10th June 2020 | Author: Dr John Lindsay
Cryo electron microscopy (EM) is an area that has shown significant and sustained growth in recent years. A large proportion of this due to its suitability for imaging of frozen and hydrated biological materials, avoiding the artefacts common to room temperature sample preparation. However, cryo is not limited to biological applications: more materials scientists are using the technique to look at beam sensitive materials (such as polymers and III-V semiconductors) and vacuum incompatible materials (solid-liquid interfaces, like hydro gels and batteries).

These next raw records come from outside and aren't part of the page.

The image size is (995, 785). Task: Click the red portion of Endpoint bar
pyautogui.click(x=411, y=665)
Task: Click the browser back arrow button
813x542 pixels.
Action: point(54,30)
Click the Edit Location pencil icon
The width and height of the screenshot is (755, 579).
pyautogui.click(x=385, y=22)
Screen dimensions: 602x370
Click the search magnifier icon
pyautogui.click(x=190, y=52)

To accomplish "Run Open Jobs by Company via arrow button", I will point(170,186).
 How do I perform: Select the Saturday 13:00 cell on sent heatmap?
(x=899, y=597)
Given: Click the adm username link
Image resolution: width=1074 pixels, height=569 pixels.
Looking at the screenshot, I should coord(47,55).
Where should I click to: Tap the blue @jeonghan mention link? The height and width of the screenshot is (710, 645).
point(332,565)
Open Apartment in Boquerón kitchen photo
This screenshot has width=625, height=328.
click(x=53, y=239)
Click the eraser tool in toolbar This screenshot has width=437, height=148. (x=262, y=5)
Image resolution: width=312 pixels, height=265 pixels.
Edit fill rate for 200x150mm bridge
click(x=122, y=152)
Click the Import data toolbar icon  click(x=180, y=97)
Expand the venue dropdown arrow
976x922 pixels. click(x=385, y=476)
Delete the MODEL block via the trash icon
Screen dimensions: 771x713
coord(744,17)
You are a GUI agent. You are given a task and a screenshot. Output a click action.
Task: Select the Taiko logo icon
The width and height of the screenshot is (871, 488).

A key feature of Cryo EM samples is that they are vitrified, meaning that the water present in the sample solidifies without the formation of ice crystals (i.e. it maintains its room temperature structure frozen). This is very important for biological samples, which are typically over 80% water, where the formation of ice crystals causes damage and artefacts. Vitrification is achieved by either plunge freezing (dropping a small sample in ethane or propane cooled by liquid nitrogen), slam freezing (bringing the sample into rapid contact with a liquid nitrogen cooled metal block) or high pressure freezing (HPF, the simultaneous application of high pressure and liquid nitrogen). Imaging the ultrastructure of frozen and hydrated samples at high resolutions requires maintaining a cold environment within the microscope and cryo TEM utilises specialised sample holders and imaging protocols to avoid warming the sample up.
TEM sample preparation at room temperature for all types of specimen in biological and materials sciences is often challenging. Cryo samples add an additional level of complexity. Cryo samples cannot be handled directly, must be kept at a temperature below -80°C, must not be exposed to humidity in the air and are extremely small and fragile. The samples must also be thin enough for the transmission of an electron beam. There are two established methods of producing thin cryo samples for TEM, cryo-ultramicrotomy (a microtome using a diamond knife to produce thin slices at cryo temperatures) and . Cryo-ultramicrotomy is an extremely specialised method that has a number of challenges, can introduce sample damage and has a limited ability to select specific regions within a sample. On grid cryo-FIB milling requires that the feature of interest is positioned in the central region of a TEM grid before freezing, which is not trivial due to sample size and requirements on handling. It also needs the full thickness of the frozen sample to be milled, which limits how the sample can be frozen and the types of sample that can be used, as HPF samples are too thick to mill and other freezing techniques are restricted to samples no larger than a single cell.
A common approach to site specific TEM lamella preparation of non-cryo samples is the in-situ FIB lift-out, detailed in a previous blog. This method uses a FIB to mill the sample and an OmniProbe to lift out the milled sample and transfer to a liftout grid. Once attached to the grid the sample is thinned. Sample attachment to the OmniProbe and grid occurs using beam assisted deposition. As the tip is at room temperature this method is not suitable for cryo applications and even with a cooled tip the conventional attachment methods will not work as the cryo conditions inside the microscope results in uncontrolled deposition.
Early design of the cryo shaft used to perform cryogenic FIB liftout
However, the lift out process can be adapted by modifications to the OmniProbe nanomanipulator to work on cryogenic specimens, both biological and non-biological. Modifications to the OmniProbe enable cooling of the probe tip without additional hardware (except a cryo-stage in the microscope). The probe tip temperature should be cooler than the sample, but warmer than the anti-contaminator device (ACD) i.e. ACD < Probe < Sample. The ACD is designed such that any contamination in the chamber condenses on the ACD, not on other parts at cryogenic temperatures, and must be the coolest part of the system. The Omniprobe achieves this balance by using passive cooling of the probe via the ACD. The ACD’s are typically at least 20oC cooler than the sample, and the efficiency of the passive connections used mean that the probe is typically around 10oC warmer than the ACD.
The final challenge attaching the cooled probe to the sample. The traditional method of beam assisted deposition does not work as the gas injected into the chamber condenses on the sample as a thick layer, which fills the milled trenches. We have developed a method which uses a low vapour pressure gas, which when injected deposits on the sample and probe as, allowing attachment of the probe to the sample without contamination or damage of the liftout sample. The gas used is a standard GIS chemistry intended to be used to enhance the ion beam milling rates of carbon, not for deposition. Using this method means the same workflow can be used for both room temperature and cryo liftout, with only slight changes.
Process demonstrated on a yeast cell (Tesco value yeast) extracted as control sample to compare to literature results, which are well documented.
While the development of the cryo liftout solution was aimed at biological and battery technology, we have also seen it used for some unexpected applications. These include a TEM sample of toothpaste to look at the distribution of nano particles and a cryo tomography sample of ice-cream to investigate the relationship between the pore size on the fat molecules and the formation of ice crystals (this is what causes ice cream to become crunchy when refrozen).